Georgia Tech Lorraine - History

History

Georgia Tech-Lorraine was established as Georgia Institute of Technology's first international campus in 1990. Initially offering a graduate program in electrical and computer engineering, GTL has expanded its graduate program to include degree programs in mechanical engineering and computer science. Instruction is in English and admissions are through Georgia Tech's home campus in Atlanta, Georgia. GTL subsequently expanded its academic programs to include undergraduate program in the fall, spring and summer. As of 2012, over 3,000 undergraduate and graduate students have studied at GTL.

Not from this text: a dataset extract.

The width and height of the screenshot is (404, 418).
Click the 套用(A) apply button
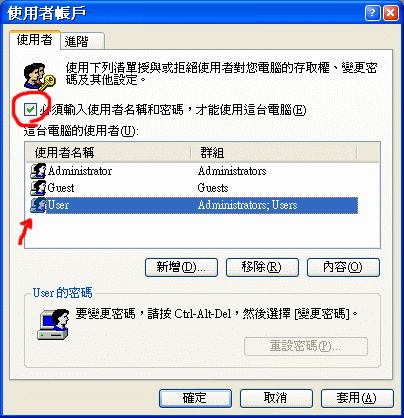(357, 398)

In 2010, officials from the Lorraine region of France and the Georgia Institute of Technology signed a letter of intent to establish the Lafayette Institute, a $30 million facility that will facilitate the research, development, and commercialization of innovations in optoelectronics. Construction of the facility, a 20,000 square feet (1,900 m2) building, located on the Georgia Tech Lorraine campus, is scheduled to start in 2012 and open at the end of 2013.

Georgia Tech Lorraine was subject to a much-publicized lawsuit around 1996 pertaining to the language used in advertisements, over what is known in France as Toubon Law. Soon after the Toubon Law came into force, two French lobbying groups, the Association pour la Défense de la Langue Française and the L'Avenir de la Langue Française, filed a complaint against Georgia Tech Lorraine. At the time of the complaint, all classes at the school were conducted in English, and all course descriptions on its website were only in English. The complaint invoked the Toubon Law to demand that the school's web be in French because the web site was effectively a commercial advertisement for the school's courses. Although the case was dismissed by the court on a legal technicality, and the lobbying groups chose to drop the matter, Georgia Tech Lorraine was moved to offer its French website in the French language in addition to English, although classes continued to be in English only.